BrM histologies included non–small cell lung cancer (n = 7); small cell lung and squamous cell carcinoma (n = 3 each); breast cancer and melanoma (n = 2 each); and neuroendocrine (n = 2) and endometrial, ovarian, renal cell, urothelial and unknown carcinomas, and sarcoma (n = 1 each). Detailed biopsy indications are described in Fig. 1, with quiescent systemic cancer and therapeutic aspiration/thermal ablation for large unresectable tumors the most common. Among tumors sampled because of diagnostic ambiguity following prior radiation therapy, all were imaged with perfusion MRI (with hyperperfusion suspicious for recurrence), and two-thirds were studied with brain FDG-PET workup (both with suspicious hyperavidity) within 3 months preoperatively. The average patient age was 63.3 years (range 35–83 years) with a female pre-dominance (64.0%), and the median radiographic follow-up duration was 5.7 months (range 0.6–30.6 months). Biopsied lesions had a median maximal diameter of 2.88 cm (range 1.2–4.3 cm) and a median volume of 7.45 cm3 (range 0.8–26.5 cm3). Median biopsy tract length was 3.5 cm from the inner calvarial table to the superficial enhancing margin of the tumor (range 0.6–7.3 cm). There were no intraoperative or postoperative complications. Following biopsy, 88% (22/25) of patients underwent postoperative irradiation with either hypofractionated SRS (16/22, 73%) with plans that did not specifically target the biopsy tract, or WBRT (6/22, 27%). Ten patients (40%) were also treated with systemic cancer-directed chemotherapy or immunotherapy. Overall, 40% (10/25) of patients remain alive at last follow-up. Of the 15 patients who died, 10 succumbed to progressive systemic disease, 4 to CNS progression, and 1 patient to an unknown cause.
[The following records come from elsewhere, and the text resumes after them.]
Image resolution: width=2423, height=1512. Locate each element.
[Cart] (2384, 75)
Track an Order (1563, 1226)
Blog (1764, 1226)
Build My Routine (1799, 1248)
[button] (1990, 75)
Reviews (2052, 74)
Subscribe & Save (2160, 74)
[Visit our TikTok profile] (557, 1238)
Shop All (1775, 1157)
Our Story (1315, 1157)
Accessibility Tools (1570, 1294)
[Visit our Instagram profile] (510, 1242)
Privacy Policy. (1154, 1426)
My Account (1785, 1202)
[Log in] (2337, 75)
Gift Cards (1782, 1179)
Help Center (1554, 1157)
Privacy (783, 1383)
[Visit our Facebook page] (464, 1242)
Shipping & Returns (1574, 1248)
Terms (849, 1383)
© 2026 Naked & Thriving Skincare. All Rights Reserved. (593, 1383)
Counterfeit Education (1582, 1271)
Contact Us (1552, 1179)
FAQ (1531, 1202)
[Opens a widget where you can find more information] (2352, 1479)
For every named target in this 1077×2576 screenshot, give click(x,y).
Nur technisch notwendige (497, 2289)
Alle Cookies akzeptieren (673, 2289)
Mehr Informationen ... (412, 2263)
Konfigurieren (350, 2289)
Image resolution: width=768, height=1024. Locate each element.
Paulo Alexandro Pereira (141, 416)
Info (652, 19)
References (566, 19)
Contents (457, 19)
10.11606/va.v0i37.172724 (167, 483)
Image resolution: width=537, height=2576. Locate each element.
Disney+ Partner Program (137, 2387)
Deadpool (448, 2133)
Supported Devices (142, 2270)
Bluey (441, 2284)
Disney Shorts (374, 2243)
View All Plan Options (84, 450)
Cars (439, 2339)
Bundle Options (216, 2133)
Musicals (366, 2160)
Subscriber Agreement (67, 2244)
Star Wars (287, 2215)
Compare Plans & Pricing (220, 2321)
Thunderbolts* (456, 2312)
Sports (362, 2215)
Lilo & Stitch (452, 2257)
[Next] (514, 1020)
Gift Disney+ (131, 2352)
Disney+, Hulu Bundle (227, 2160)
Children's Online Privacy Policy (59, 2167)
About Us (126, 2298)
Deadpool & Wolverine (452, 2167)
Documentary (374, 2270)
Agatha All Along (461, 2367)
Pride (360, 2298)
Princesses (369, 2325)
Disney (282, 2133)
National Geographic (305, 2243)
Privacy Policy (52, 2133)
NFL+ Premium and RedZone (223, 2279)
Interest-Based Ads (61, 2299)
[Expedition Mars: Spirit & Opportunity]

Twelve (48%) patients had ≥ 3 months of radiographic follow-up (median 11.9 months; range 3.0–30.6 months). Nine patients had no radiographic follow-up, and 4 had imaging < 3 months (range 18–85 days) post-biopsy. Of these 13 patients with inadequate follow-up, 10 had died within 10 months of biopsy, 2 biopsies were recently performed within 3 months of this writing, and 1 patient was lost to follow-up.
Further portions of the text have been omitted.